I'd feel its about time to get a boat. A guy anchor at the mouth would not be cool, but going thru isn't going to do a thing.


----------



## catcrazed (Jan 15, 2008)

We had ppl upset with us before.... Guys fan casting for wipers etc at the mouth, guys fishing up in the creek from the bank... Hey if you gotta get your boat in the creek to fish what you want then those boys gotta suck it up. Now anchoring right where a bank fisherman has his lines tossed out is wrong... But for those that have given us the evil eye for having to drive by them to fish up the creek...... No need for the hand gestures and dirty looks, it's public water.
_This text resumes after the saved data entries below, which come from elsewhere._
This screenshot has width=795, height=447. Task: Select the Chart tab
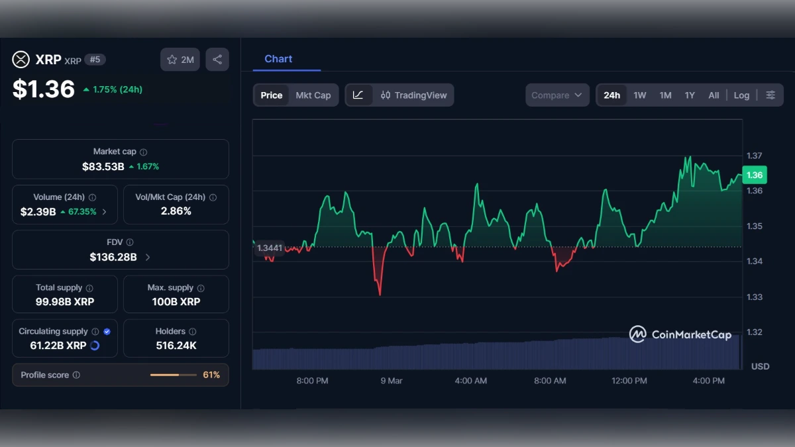[x=278, y=59]
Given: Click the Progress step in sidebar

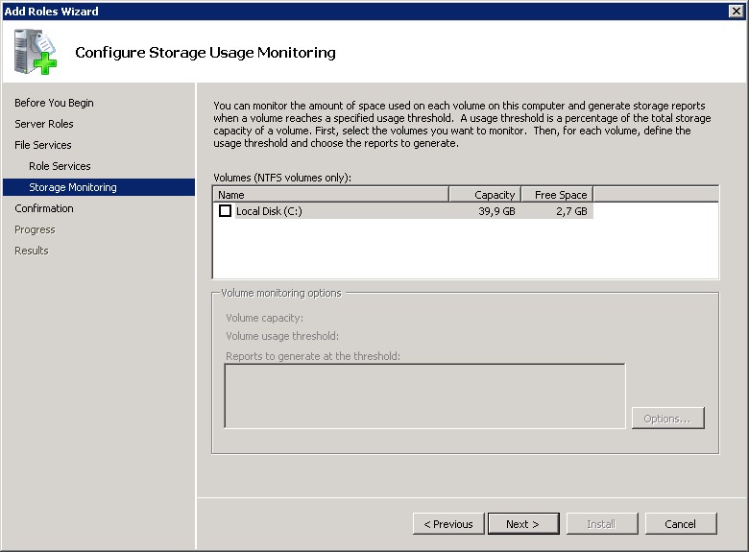Looking at the screenshot, I should [35, 229].
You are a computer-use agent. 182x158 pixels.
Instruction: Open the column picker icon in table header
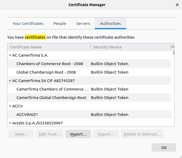tap(172, 47)
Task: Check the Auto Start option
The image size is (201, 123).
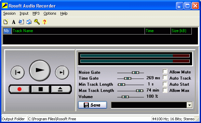Action: [x=165, y=84]
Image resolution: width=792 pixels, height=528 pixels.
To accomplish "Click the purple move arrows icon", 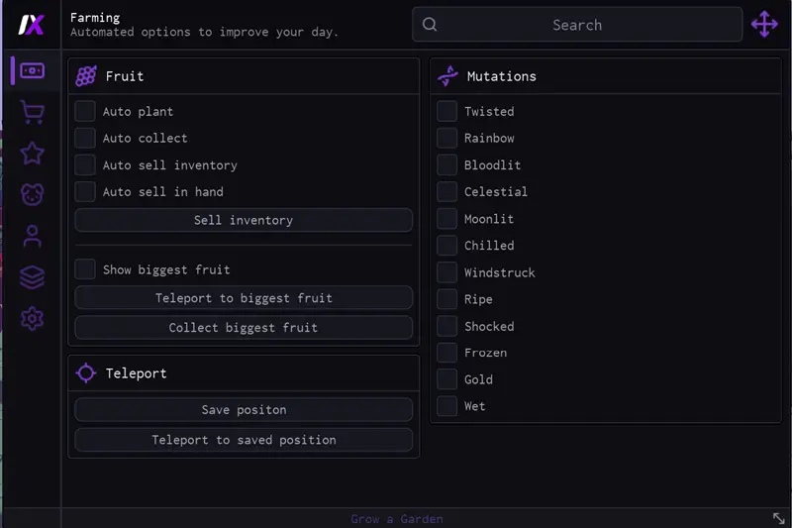I will click(764, 25).
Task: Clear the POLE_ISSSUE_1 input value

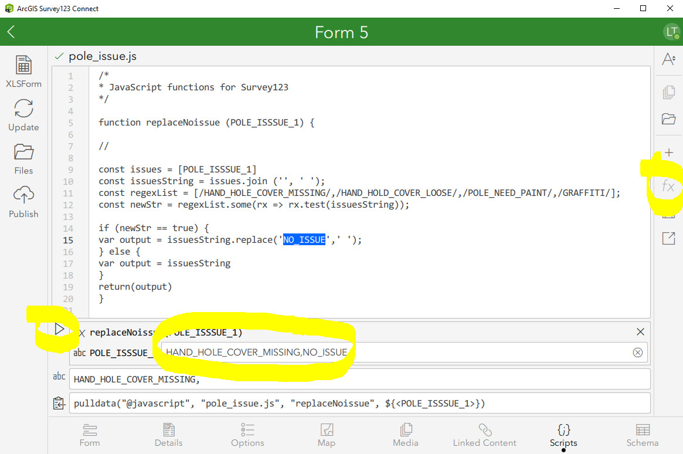Action: pos(638,352)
I prolly don't help matters with the big smile and wave I give back but suck it up buttercup it's fishing


----------



## Earthworms (Dec 15, 2014)

Go up the creek in an Air boat...and wash the banks if they give you the finger.


----------



## Buffdaddyfish (Sep 14, 2006)

Not everyone can afford a boat, at the same time, fishermen in a boat should be able to go up in to the creek.....it is all about respecting your fellow man/woman.


----------



## Mean Morone (Apr 12, 2004)

Even if you respect those on the bank, you can still dodge lead. I'm really not into combat fishing. There are still other places to fish in the winter if you know where to look.


----------



## Kendall0627 (Jan 25, 2012)

So the parking lot is open back to public again? And if so any word on the hybrids or skippies


----------